First Minister Nicola Sturgeon is undertaking a two-day visit to Iceland (12-13 October) to highlight the importance of closer links with neighbouring northern countries – particularly around the issues of climate change and economic collaboration.
On Friday the First Minister will give a keynote address at the Arctic Circle Assembly, an international cooperation network focused on a sustainable future for the Arctic region.
Her engagements in Reykjavik also include meetings with the President of Iceland, Guðni Th. Jóhannesson, and Patricia Espinosa, Executive Secretary of the UN Framework Convention on Climate Change.
The visit follows the First Minister’s participation at the Assembly last year.
Speaking ahead of the visit, the First Minister said:
“I look forward to returning to Reykjavik to participate in the annual Arctic Circle Assembly, which is a dynamic gathering of governments and organisations determined to work together to bring about positive change.
“Climate change is clearly an issue that affects us all, and is a policy area where Scotland is helping to lead the way internationally. And the impact of climate change on the Arctic and the wider region, of which we are an important part, is being increasingly felt.

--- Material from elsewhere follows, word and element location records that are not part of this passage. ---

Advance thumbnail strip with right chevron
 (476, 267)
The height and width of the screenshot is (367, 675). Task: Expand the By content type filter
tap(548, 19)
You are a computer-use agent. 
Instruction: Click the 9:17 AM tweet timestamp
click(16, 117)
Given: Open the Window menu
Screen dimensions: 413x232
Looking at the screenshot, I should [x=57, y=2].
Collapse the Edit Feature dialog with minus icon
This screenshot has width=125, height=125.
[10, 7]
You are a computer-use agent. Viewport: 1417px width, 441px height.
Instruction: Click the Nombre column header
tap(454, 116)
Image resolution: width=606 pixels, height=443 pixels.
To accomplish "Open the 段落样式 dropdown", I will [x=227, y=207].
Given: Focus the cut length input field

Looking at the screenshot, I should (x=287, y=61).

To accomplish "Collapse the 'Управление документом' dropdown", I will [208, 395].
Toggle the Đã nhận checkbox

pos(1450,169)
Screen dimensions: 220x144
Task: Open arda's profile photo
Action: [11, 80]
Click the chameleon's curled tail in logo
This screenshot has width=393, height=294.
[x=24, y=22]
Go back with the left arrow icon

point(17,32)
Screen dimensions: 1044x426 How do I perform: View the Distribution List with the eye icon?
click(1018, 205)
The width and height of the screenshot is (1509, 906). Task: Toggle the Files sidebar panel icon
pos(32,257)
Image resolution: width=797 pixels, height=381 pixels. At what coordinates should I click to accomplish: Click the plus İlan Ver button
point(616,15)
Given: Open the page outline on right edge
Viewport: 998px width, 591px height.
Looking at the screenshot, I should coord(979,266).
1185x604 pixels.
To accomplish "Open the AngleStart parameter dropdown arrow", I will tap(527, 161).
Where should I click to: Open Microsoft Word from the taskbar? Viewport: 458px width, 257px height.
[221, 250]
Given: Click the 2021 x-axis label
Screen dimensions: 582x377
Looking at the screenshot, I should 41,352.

That is why Scotland will continue to work with others and share internationally our low carbon expertise.
“There is much Scotland can gain by looking north, and we also have knowledge and insight to share with our neighbours in the region.
“As we face the growing threat of an economically damaging extreme Brexit, it is more vital than ever that we seek to build strong international links, and I am determined to do all I can to build consensus with like-minded nations.”
The Arctic Circle is the largest network of international dialogue and cooperation on the future of the Arctic. It is an open democratic platform with participation from governments, organisations, corporations, universities, think tanks, environmental associations, indigenous communities, concerned citizens, and others interested in the development of the Arctic and its consequences for the future of the globe.